McPherson Superintendent Randy Watson discussed with the Board of Education Monday recent news regarding school funding.
Schools in Kansas are one step closer to receiving additional education dollars after a three-judge panel ruled Friday the state must increase education funding to comply with Kansas law. If this ruling withstands a recent filing for appeals, this would result in more than $1.5 million in state aid for USD 418, Watson said.
“We’ve had to go through a lot of budget cuts in McPherson, and it’s at least gratifying to know that the three-judge panel acknowledges that these cuts occurred, and they should be restored,” Watson said.
Last year was the first time in several years the district has given raises to teachers. This kind of continuing trend could hurt Kansas’ changes of recruiting quality teachers, Watson said.
“We hope we can get back to the level of funding we were at before the recession, now that the economy looks like it’s coming back,” he said. “Even though we were in lean times, we’re not in lean times now. We’re making other choices about how to spend that money.”
For the case, proponents for increased aid said the current level was unconstitutional and did not match a previous level set by the Kansas Supreme Court in 2006. This, they said, resulted in an erosion in student achievement, according to the Associated Press.
Attorney General Derek Schmidt filed an appeal to the U.S. Supreme Court.
Until then, Watson said he anticipates a number of things happening, including writing a new finance law, changing the way the courts are structured, or removing the part of the constitution that says the state is required to fund education.
If Friday’s ruling stands, base state aid per pupil would rise from $3,783 to $4,492, which is based on studies of education costs 10 years ago. McPherson’s current funding level is $3,838 per pupil.
“It will be interesting to see how this politically plays out,” Watson said.

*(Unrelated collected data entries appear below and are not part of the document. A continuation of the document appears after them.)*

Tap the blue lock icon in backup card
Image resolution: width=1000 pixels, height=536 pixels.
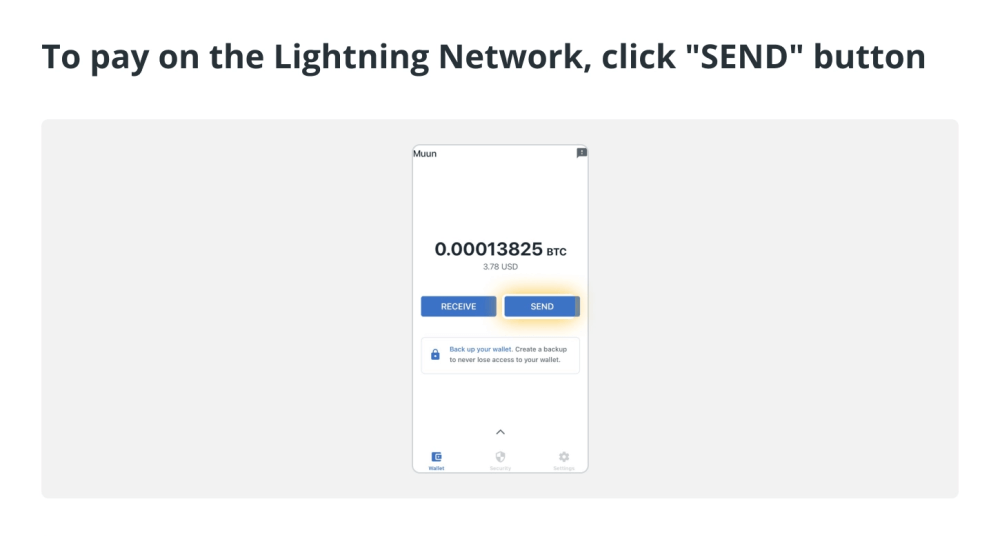[x=435, y=355]
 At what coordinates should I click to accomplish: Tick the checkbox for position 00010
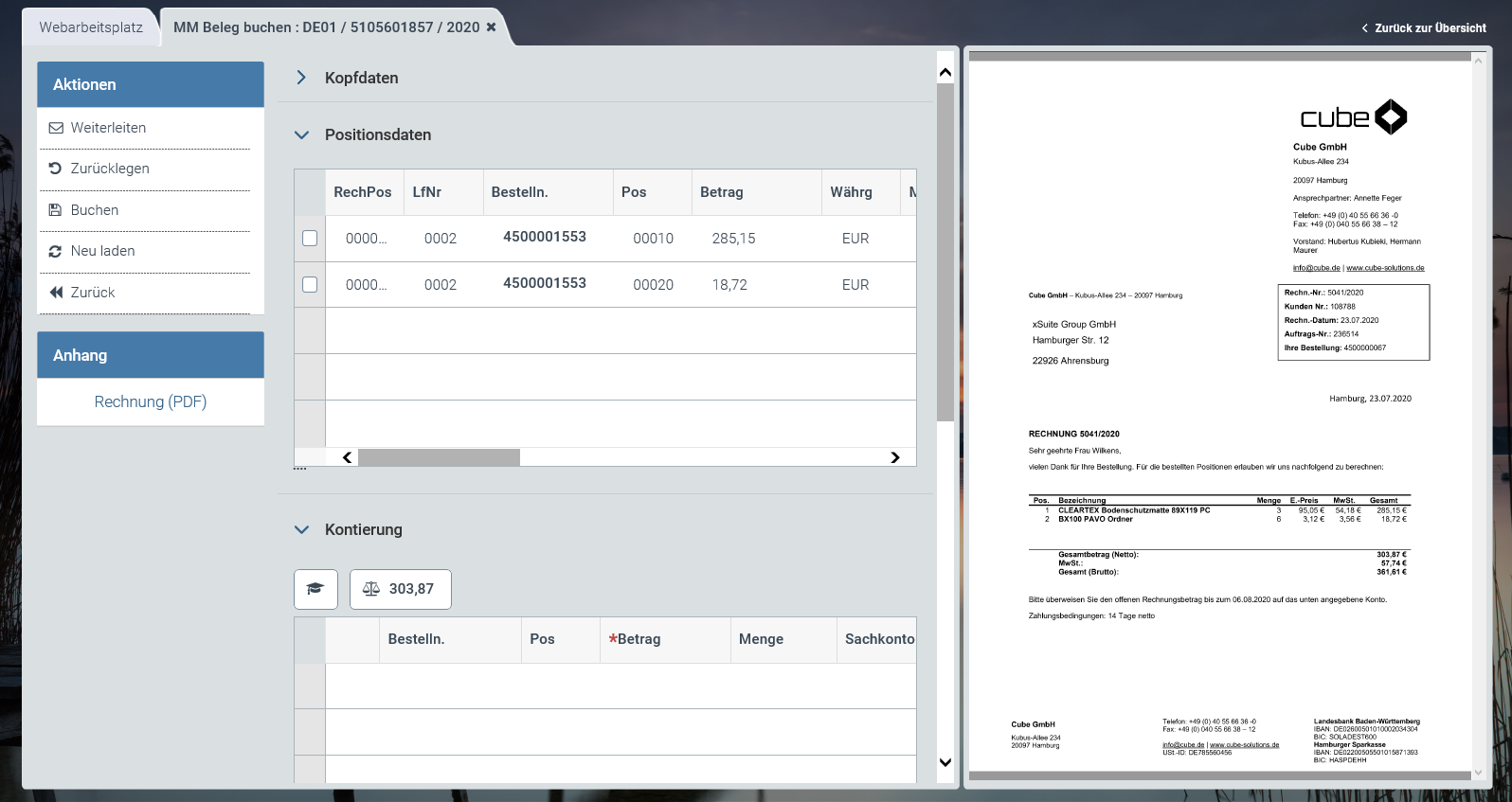click(x=310, y=239)
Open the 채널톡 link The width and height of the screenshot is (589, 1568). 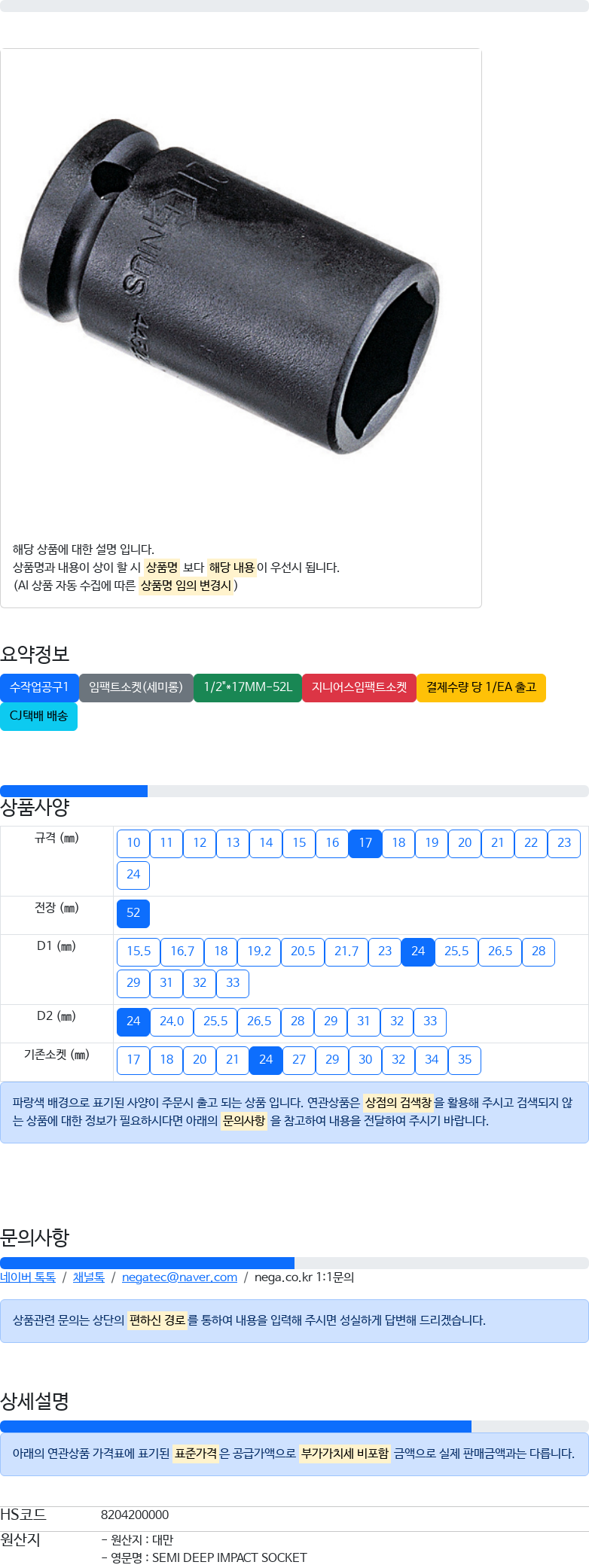[89, 1277]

Representative Clark Shultz said these recent movements in Topeka will cause the legislature to discuss what amount is proper for education funding, and with that, the proper role of the legislature compared to the court system.
“I think there will be dual conversations taking place — how much money should we add to education, and …the legislature’s responsibility to decide how much money goes in the budget of education as opposed to the courts.”
Shultz said in the past, education has not received adequate funding.
“Because of the recession, we fell behind on education funding,” he said. “I think as the economy improves, that’s where you can look at trying to restore some of that funding. It’s difficult to do while revenue has just now begun coming back. It’s been very difficult the last few years.”